:: Text for analysis ::

Darren Mullen getting his boots on in aid of Newry Hospice

Former Newry manager Darren Mullen will take coaching sessions for clubs in return for a hospice donation
Former Newry manager Darren Mullen will take coaching sessions for clubs in return for a hospice donation Former Newry manager Darren Mullen will take coaching sessions for clubs in return for a hospice donation

AROUND four months have passed since Darren Mullen stepped down as Newry City manager – but he admits he’s getting itchy feet for coaching again.

The Newry native, who twice guided the Co Down football club to the Irish Premiership, has come up with a novel and charitable way of keeping his coaching hand in.

Mullen is offering his coaching services to any club, at any level, and in return wants his hosts to make a donation to the Newry Hospice.

Several clubs have already booked the former Irish League manager, who holds a Pro coaching licence, to conduct a session in return for hospice donations.

Newry City have been big supporters of the local hospice and as a gesture wore pink jerseys during their Irish Cup semi-final run two seasons ago to highlight the work doctors and nurses do in the area and the constant need for financial support.

Mullen wanted to put some of his new-found spare time to good use and with his wife Diane working in the hospice and fundraising officer James McCaffrey very receptive to the idea, the ex-football boss is happy to be donning his football boots again.

“I’ve had a four-month break and I just missed the coaching element – not the management side of it,” Mullen explained.

“So, I thought, how can I do that without committing to any one club because I’ve had offers but it just didn’t suit, and I wouldn’t want to jump into anything at this stage.

“And with my wife [Diane] working for the hospice, I know how important it is, they constantly need funds. I contacted James McCaffrey and he thought it was a great idea and it snowballed from that.

“While Diane wouldn’t talk in specifics about her work in the hospice, I know how difficult an environment it is, particularly for the nurses and doctors who are dealing with the patients and families involved.

“The atmosphere that’s created by the people who work there makes it as easy as possible for those who are visiting and patients who are there because it’s a difficult time for anybody as it’s palliative care.

“It is a vital service and a badly needed facility. By doing this, I’m not raising massive amounts of money for them but whether it’s myself or others who want to contribute to the hospice… if people didn’t have that attitude, the hospice would miss out on important financial support.

Mullen added: “The hospice is a big part of the community that has touched so many. Everybody knows somebody who has had to go into the hospice at some point. It’s a brilliant facility and I can’t speak highly enough of the people who work there.”

It’s a good way for the affable Ballyholland man to start coaching again. Mullen did trojan work to resurrect Newry City over 10 years ago and left his beloved club in senior football at the end of last season.

“It was the right decision to step away when I did,” Mullen said. “The break was needed. I’ve gone on a couple of holidays, done whatever I’ve needed to do. But now I’ve got itchy feet in terms of coaching.”

Mullen wants to get involved at senior level again but would prefer a coaching position rather than a managerial one, although he is no rush to return just yet.

“I’ve been down watching Newry and I’ve enjoyed having a beer at half-time with a few friends.

:::
:: Data provided ::

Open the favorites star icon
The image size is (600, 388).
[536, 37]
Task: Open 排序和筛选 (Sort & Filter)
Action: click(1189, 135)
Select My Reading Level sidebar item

:::

Task set
1. In the article about Darren Mullen, shorten the paragraph beginning "Mullen wanted to put some of his new-found spare time" and keep its main facts.
2. According to the article about Darren Mullen, what color jerseys did Newry City wear during their Irish Cup semi-final run two seasons ago?
None of the entries are needed here.

Results for each task
1. Mullen wanted to make good use of his spare time. His wife Diane works in the hospice, and fundraising officer James McCaffrey liked the idea, so he is happy to put his football boots on again.

2. Pink.